Posted by Shae on September 11, 2005
In Reply to: Be still, my beating heart posted by Bob on September 11, 2005
: : : : : Who first came up with the line "Be still, my beating heart"?
: : : : I think it was a line in a 1950s popular song. Later, Sting had the same words in a different song. Sadly, I can't remember the name of the 1950s song, but tiny bits of of it are still around in my head, including 'that' line.

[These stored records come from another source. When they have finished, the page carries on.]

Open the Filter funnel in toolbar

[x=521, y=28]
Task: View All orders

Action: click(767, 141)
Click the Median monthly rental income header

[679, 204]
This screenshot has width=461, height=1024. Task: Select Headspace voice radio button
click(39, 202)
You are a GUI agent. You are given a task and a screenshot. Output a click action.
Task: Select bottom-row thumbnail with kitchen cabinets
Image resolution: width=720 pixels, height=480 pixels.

: : : It only goes to show how memory fails! My phrase was "beware my foolish heart". So, I got it all wrong, apart from Sting's participation. See http://www.mixed-up.com/lyrics/round/beware-my-foolish-heart/
: : This is immensely frustrating. I Googled the phrase, of course, and got the Sting song of 1987. And found that the Google results fall into three categories. One is reference to the Sting song, another is sly references to the phrase by cardiologists, and the third just general quotations of a well-known phrase--which it is. But why? Naturally I tried Bartlett's Quotations online, but I never get a damn thing from that site except titles of books sold by Amazon. I know that there is some literary or quasi-literary source. It may be serious, or it may be just a sarcastic imitation of a comment of that nature, mock excitement. It is frequently used to indicate excitement of a sort but in a somewhat humorous way. "Be still my beating heart, I have found a restaurant with unforgettable tete de chaveau." Semantically it means, of course, "stop pounding so hard, o heart of mine." But some doctors have used it to lead into the subject of stopping a heart when necessary. R. Berg, our expert on early 19th century literature, may have stumbled on it used seriously somewhere. SS
: I had the same frustrating trip via Google. It sounds Sigmund Romberg-y to me. Operetta fans? Jeanette MacDonald fans?
Dunno about all that but 'Ciunas, a chuisle mo chroí,' [Hush, pulse of my heart] is what an Irish speaker would say to a distressed lover or child to calm them down.